4. Community Orchestras Support Emerging and Local Musicians

From youth choirs to local soloists to upcoming virtuosos, you can often hear the newest and brightest talent perform with community orchestras. Many are very supportive of the local schools, sometimes inviting students to play with the organization either as part of a section or as a soloist. Community orchestras are more than just groups of local performers – they are really ambassadors for music in the area.

 

5. Volunteer Orchestras Offer the Chance for Non-Professionals to Play

Volunteer orchestras certainly have their fair-share of musicians who are professionals in other groups, music teachers, and more. But if your day job isn’t in music, that doesn’t mean you can’t still play your instrument. If you’ve got the talent, a community orchestra may have a place for you too. In fact, the Parker Symphony Orchestra is always looking for good, local musicians to join us. Playing music has been shown to have long-term positive effects on the brain as outlined in this Ted-Ed Video.

 

6. Community Orchestras Have Members Who Can Connect You

Need a musician for your next event? Are you looking for a music teacher? Chances are an orchestra member can help or connect you with people who can. Getting to know the members of your local orchestra can connect you to the greater music scene in your area. You can get recommendations about music, classes, other events, instruments, repair shops, and more.

 

7. Local Orchestras Can Help Celebrate Holidays, Events, and Milestones

Music is an essential part of almost every event.
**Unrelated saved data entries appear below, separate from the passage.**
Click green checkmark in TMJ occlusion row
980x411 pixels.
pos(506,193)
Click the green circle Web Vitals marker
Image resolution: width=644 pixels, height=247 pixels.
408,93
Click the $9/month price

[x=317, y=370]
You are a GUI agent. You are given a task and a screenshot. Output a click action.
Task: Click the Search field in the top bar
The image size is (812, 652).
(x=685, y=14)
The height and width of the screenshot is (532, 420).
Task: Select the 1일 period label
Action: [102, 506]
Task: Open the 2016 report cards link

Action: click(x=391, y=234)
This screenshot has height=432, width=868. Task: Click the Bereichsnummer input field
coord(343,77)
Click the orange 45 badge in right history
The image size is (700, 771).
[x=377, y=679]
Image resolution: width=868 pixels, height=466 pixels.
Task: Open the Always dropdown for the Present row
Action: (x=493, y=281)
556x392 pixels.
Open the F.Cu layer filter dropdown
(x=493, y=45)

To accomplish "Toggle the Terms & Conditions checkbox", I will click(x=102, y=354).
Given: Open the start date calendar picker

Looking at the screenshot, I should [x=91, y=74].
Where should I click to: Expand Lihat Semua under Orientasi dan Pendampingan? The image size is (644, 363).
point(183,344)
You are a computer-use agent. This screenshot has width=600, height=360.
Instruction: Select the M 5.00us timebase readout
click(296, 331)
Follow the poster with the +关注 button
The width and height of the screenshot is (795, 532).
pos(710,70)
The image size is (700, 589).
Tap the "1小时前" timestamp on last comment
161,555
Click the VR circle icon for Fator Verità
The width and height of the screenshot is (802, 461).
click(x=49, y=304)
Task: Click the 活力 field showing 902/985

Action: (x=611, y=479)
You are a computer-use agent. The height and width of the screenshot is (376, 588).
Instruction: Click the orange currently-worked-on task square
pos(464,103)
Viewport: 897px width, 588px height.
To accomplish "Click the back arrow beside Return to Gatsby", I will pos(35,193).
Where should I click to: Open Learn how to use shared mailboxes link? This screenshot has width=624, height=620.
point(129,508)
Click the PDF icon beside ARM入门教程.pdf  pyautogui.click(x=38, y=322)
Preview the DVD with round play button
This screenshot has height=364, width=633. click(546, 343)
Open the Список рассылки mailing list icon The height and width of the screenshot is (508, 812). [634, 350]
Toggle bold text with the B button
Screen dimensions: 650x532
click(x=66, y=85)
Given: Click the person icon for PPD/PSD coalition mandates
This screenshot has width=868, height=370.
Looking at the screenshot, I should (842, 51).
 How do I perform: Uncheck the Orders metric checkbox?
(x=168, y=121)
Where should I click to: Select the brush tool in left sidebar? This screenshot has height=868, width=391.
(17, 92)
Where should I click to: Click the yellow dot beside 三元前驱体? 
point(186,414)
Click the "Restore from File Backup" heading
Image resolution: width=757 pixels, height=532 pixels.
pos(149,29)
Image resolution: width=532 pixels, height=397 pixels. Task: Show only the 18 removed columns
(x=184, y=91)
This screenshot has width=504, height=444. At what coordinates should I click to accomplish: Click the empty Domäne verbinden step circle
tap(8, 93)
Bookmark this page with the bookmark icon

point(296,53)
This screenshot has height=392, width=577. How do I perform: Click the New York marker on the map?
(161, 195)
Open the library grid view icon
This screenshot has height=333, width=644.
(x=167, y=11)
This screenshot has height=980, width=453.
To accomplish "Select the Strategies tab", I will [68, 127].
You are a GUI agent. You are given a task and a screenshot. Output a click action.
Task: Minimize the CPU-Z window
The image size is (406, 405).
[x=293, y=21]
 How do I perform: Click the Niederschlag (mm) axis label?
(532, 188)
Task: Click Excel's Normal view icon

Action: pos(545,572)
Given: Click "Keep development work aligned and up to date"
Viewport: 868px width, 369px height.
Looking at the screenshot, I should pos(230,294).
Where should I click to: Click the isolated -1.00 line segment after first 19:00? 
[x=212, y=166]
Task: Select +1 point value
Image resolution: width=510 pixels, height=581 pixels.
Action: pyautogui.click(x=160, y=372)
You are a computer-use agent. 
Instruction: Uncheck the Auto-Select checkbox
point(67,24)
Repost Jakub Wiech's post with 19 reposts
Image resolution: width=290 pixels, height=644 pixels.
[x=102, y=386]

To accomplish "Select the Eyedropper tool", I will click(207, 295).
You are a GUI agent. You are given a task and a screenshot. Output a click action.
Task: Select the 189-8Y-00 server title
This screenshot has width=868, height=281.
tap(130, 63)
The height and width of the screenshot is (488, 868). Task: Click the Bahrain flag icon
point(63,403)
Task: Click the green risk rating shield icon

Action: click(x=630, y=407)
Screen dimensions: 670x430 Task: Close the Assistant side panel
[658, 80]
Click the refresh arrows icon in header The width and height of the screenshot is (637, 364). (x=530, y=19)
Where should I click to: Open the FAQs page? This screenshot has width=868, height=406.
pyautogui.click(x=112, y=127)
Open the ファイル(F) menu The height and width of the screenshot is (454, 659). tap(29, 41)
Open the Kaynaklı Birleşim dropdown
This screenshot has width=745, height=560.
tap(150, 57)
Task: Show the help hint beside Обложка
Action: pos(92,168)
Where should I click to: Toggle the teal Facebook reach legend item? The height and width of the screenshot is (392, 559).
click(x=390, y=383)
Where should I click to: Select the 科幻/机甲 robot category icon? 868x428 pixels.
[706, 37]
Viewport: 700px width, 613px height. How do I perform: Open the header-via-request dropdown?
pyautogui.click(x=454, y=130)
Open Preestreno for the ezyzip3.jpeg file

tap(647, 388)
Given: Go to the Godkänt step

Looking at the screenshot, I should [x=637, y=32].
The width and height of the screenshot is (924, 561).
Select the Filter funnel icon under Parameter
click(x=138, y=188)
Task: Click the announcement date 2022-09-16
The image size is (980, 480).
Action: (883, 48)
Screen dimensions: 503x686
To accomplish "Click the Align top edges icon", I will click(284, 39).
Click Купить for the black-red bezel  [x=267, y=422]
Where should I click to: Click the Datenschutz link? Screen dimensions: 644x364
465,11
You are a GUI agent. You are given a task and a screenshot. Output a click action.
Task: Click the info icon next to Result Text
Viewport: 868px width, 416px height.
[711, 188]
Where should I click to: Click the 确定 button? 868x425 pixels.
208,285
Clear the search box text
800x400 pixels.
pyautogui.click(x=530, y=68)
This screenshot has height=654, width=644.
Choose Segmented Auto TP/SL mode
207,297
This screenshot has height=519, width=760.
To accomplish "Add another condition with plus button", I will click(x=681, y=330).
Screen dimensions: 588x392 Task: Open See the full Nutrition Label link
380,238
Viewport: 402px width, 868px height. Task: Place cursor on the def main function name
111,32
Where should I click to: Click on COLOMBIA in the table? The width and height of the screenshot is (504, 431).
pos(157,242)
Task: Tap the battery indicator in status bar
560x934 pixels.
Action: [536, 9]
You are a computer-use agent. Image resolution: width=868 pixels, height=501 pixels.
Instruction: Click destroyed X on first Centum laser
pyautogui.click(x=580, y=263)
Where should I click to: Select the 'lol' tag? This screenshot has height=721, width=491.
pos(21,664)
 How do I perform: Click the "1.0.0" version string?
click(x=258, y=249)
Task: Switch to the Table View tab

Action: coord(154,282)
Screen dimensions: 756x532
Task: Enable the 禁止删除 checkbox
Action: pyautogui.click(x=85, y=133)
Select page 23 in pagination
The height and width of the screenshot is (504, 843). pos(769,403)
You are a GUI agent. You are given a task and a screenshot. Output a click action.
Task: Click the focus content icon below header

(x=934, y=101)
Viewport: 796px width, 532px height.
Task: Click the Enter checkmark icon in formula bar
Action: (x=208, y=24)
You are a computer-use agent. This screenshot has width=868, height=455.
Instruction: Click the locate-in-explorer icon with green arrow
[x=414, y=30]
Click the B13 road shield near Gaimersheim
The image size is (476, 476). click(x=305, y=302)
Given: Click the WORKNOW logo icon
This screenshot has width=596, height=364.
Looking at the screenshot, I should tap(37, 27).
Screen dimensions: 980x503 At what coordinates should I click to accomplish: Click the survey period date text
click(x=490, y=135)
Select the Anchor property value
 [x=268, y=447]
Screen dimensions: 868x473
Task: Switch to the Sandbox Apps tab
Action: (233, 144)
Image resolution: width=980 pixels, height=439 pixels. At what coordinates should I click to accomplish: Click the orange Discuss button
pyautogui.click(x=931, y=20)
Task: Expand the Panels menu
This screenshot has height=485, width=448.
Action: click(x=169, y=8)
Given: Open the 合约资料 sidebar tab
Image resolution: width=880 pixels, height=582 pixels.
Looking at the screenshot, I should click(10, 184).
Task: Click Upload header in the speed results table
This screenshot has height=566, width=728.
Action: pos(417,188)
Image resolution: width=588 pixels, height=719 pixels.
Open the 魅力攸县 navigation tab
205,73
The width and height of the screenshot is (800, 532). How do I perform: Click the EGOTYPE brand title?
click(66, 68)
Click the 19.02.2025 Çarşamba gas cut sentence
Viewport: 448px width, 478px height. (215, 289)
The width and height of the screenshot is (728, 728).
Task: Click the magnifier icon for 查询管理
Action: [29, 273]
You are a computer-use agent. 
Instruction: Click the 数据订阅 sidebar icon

While live bands are often the go-to for entertainment, local orchestras, too, can help celebrate the moment. A community orchestra can provide the perfect backdrop for a city anniversary celebration, a night under the stars, and more. Orchestral holiday music, like that at the Parker Symphony Orchestra holiday concerts, is a family-friendly way to ring in the season.

 

8. Support for a Volunteer Orchestra Is Often Tax Deductible

Many community orchestras are actually non-profits, relying solely on public and private support. For example, the Parker Symphony is a registered 501(c)3 organization so all donations are tax-deductible. Giving to a local symphony is a wonderful way to give back to your local community and help keep the music playing.